Two Thoroughbreds broke down Thursday: 7-year-old Hammurabi in a claiming race at Golden Gate Fields and 4-year-old Cat Tail Cutie in a claiming race at Remington Park.

Earlier in the week, at Monticello Raceway, Standardbred John Henry broke a leg (in a non-racing fall) and was killed. This is Monticello’s 2nd death of the year (Standardbreds break down far less frequently than their Thoroughbred cousins), and NY’s 109th overall.

Racing’s biggest problem, according to the racers themselves, is the perception of a pervasive drug culture. They fret on this for good reason: The New York Times says (10/31/13), “Nearly four in five bettors — 79 percent — factored in the possibility of illegal drug use when handicapping races at certain tracks or in certain states. By a 9-to-1 margin, bettors said they bet less, not more, as a result.” For years, especially since Eight Belles, the industry has reassured the (betting) public of its commitment to cleaning house. Yet this morning, a Congressional panel meets (again) to discuss an intervention.

Beyond the absurdity of Congress, yes Congress, threatening to parent American horsemen, the larger questions are why: Why does government think it within its charter to save a second-rate, ever-so-slowly-dying “sport”? Aren’t the patently unfair racino subsidies enough? And why can’t (hasn’t) a 150-year-old industry police(d) itself?

I submit that American racing isn’t overly concerned about a higher-than-most breakdown rate – it’s just the cost of doing business. Nor is it too dismayed that, as The Times reports, 19 of this year’s top 20 trainers (in cash) have at least one career drug violation – the rules and regulators, you see, are inane. What it does care about, and all that matters in the end, is what the gamblers think.

In this, there is wonderful irony. To restore confidence – save itself, really – in the wake of the 1919 Black Sox scandal, baseball imposed draconian penalties on players who fraternized with society’s “seedier elements.” The gambler’s stain on baseball had to be removed. Today, racing, facing its own (unique) “integrity” crisis, considers harsher drugging rules in a desperate attempt to keep – or woo back, as the case may be – those very same elements exiled from baseball so many years ago. One sport’s pariah is another’s lifeblood.

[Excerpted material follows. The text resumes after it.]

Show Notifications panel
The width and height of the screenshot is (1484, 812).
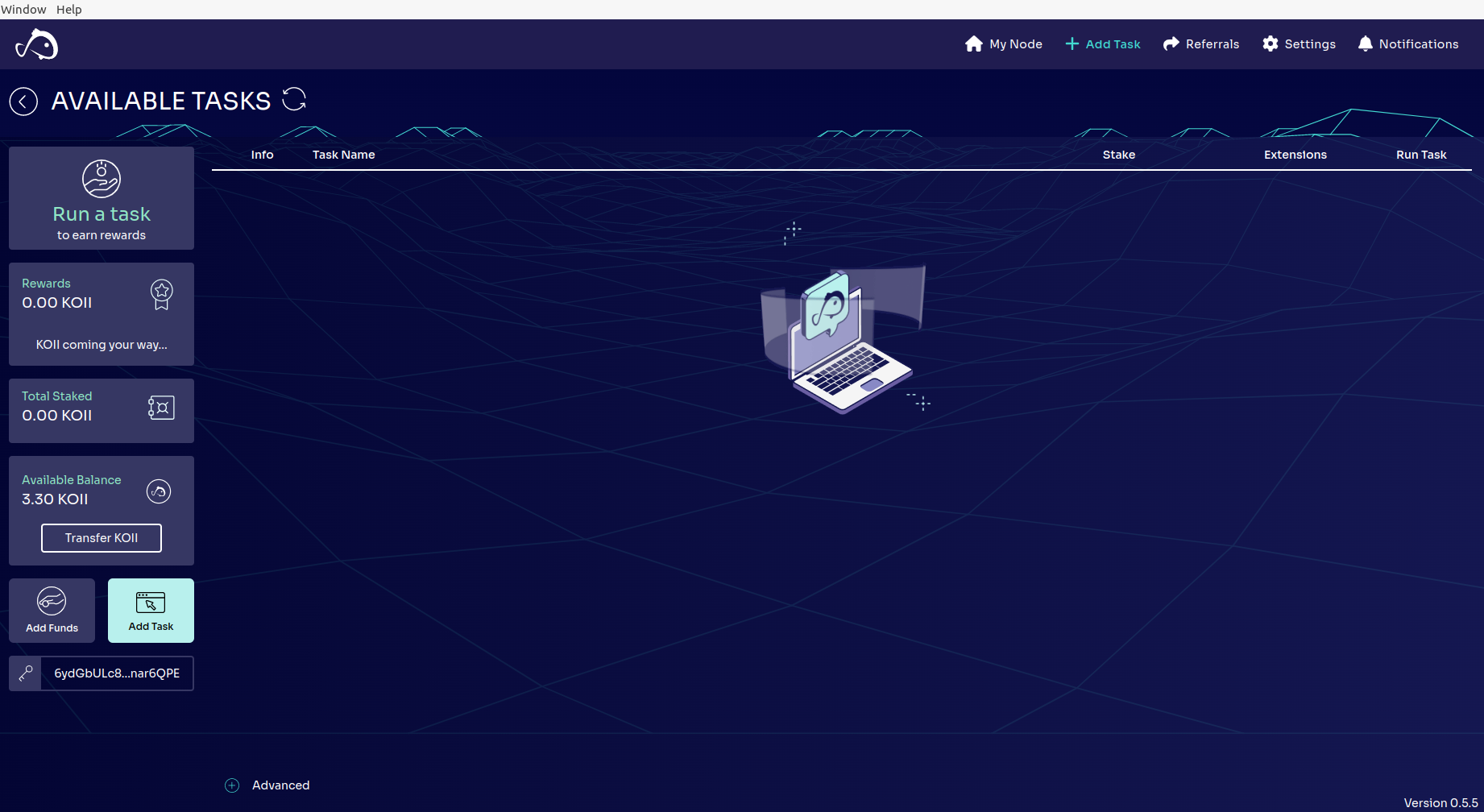[x=1408, y=44]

I confess to not being interested in the perils of jockeyhood. It’s not that I don’t care about injured riders, just that what they do is entirely voluntary. Jockeys choose to risk life and limb for a paycheck; the horse, alas, has no such freedom. Equally true, and further debunking the jockey-racehorse-partnership myth, is that dinged up jockeys always garner press, their dead “teammates,” rarely.

And so it is that the Daily Racing Form recently (11/15/13) set out to chronicle 2013’s injured jocks, underscoring the profession’s “unforgiving” nature. The piece was typical DRF marketing fluff: Behold the jockey, our sport’s underappreciated hero. What did catch my attention, however, were the post-article comments from the mostly conditioned, often obtuse horseracing fans. A sampling:

“It really amazes me what jockeys experience on a daily basis. I cannot think of any other occupation – save those of soldiers, policemen and firemen – who risk their lives constantly.”

“Jockeys are such courageous athletes who deserve our respect and admiration for every day (morning, afternoon, and evening) that they get a leg up and risk their lives.”

“They earn the term survivor every day they ride.”

Soldiers. Policemen. Firemen. Jockeys? Courageous and deserving of respect and admiration are descriptions best reserved for people who contribute to the greater public good. Like the soldiers, policemen, and firemen. Jockeys are no more admirable than boxers and racecar drivers, and as whip-wielders, probably less so. Sometimes the racing people need to be called out on their, forgive the euphemism, nonessential matter from the horse’s digestive system.